• _Source data_

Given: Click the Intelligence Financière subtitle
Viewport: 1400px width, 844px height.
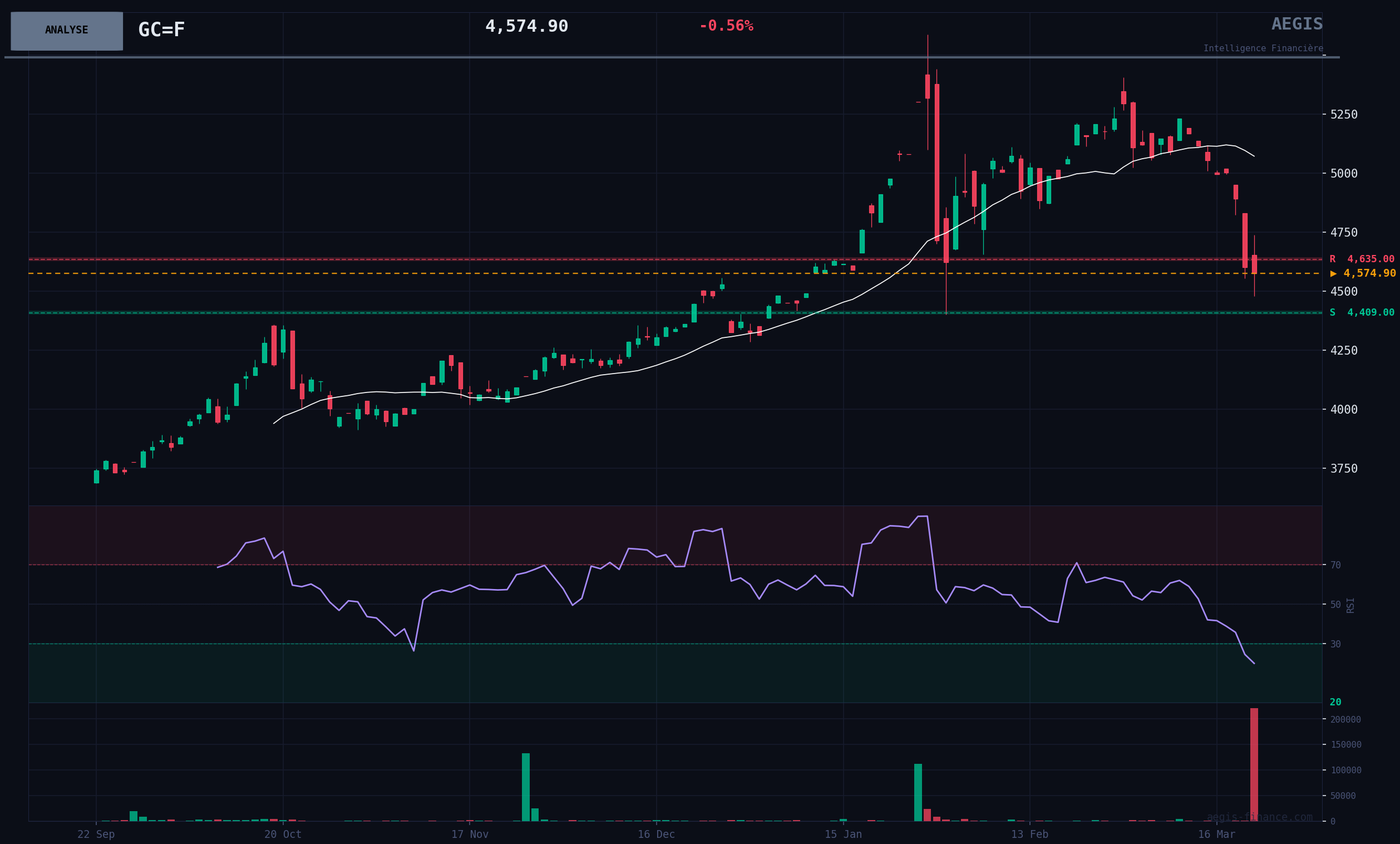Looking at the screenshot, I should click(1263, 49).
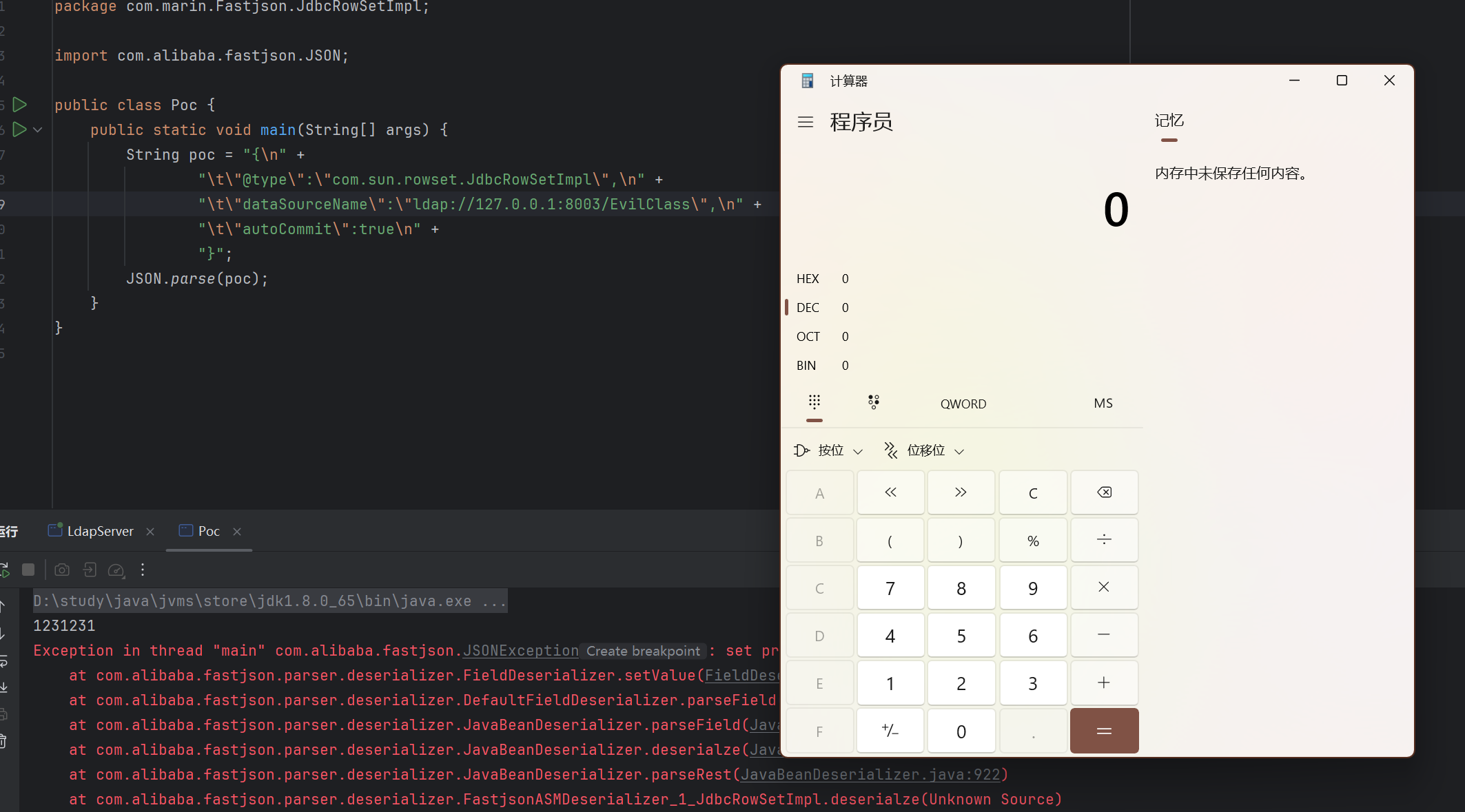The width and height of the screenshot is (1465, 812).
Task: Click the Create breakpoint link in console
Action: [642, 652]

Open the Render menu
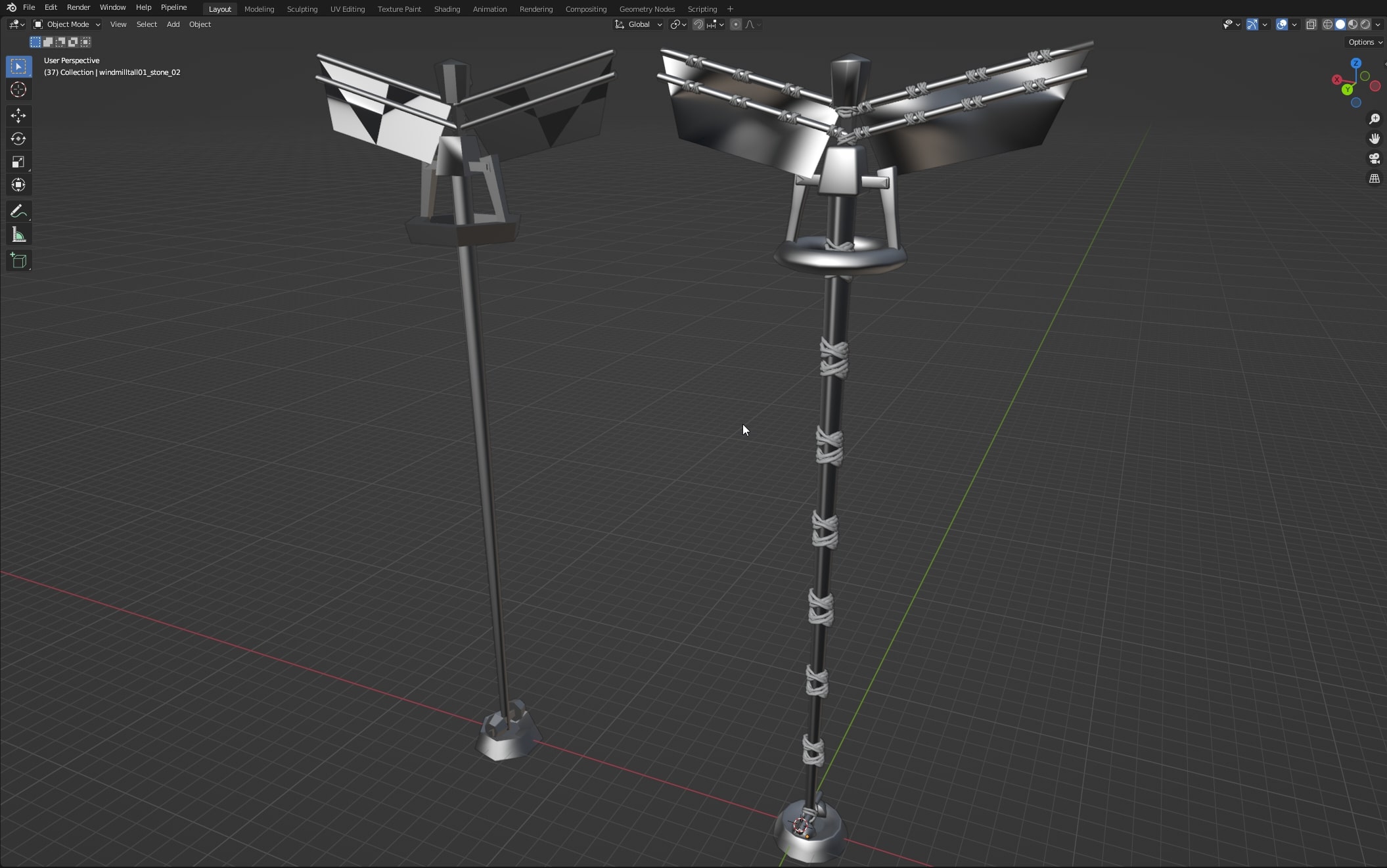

• _Problem details_
What is needed is an exact repeat of the records, with every picture left out.

• _Response for this exercise_
Given: Click the Intelligence Financière subtitle
Viewport: 1400px width, 844px height.
Looking at the screenshot, I should click(1263, 49).
The width and height of the screenshot is (1465, 812).
Task: Click the Create breakpoint link in console
Action: [642, 652]

Open the Render menu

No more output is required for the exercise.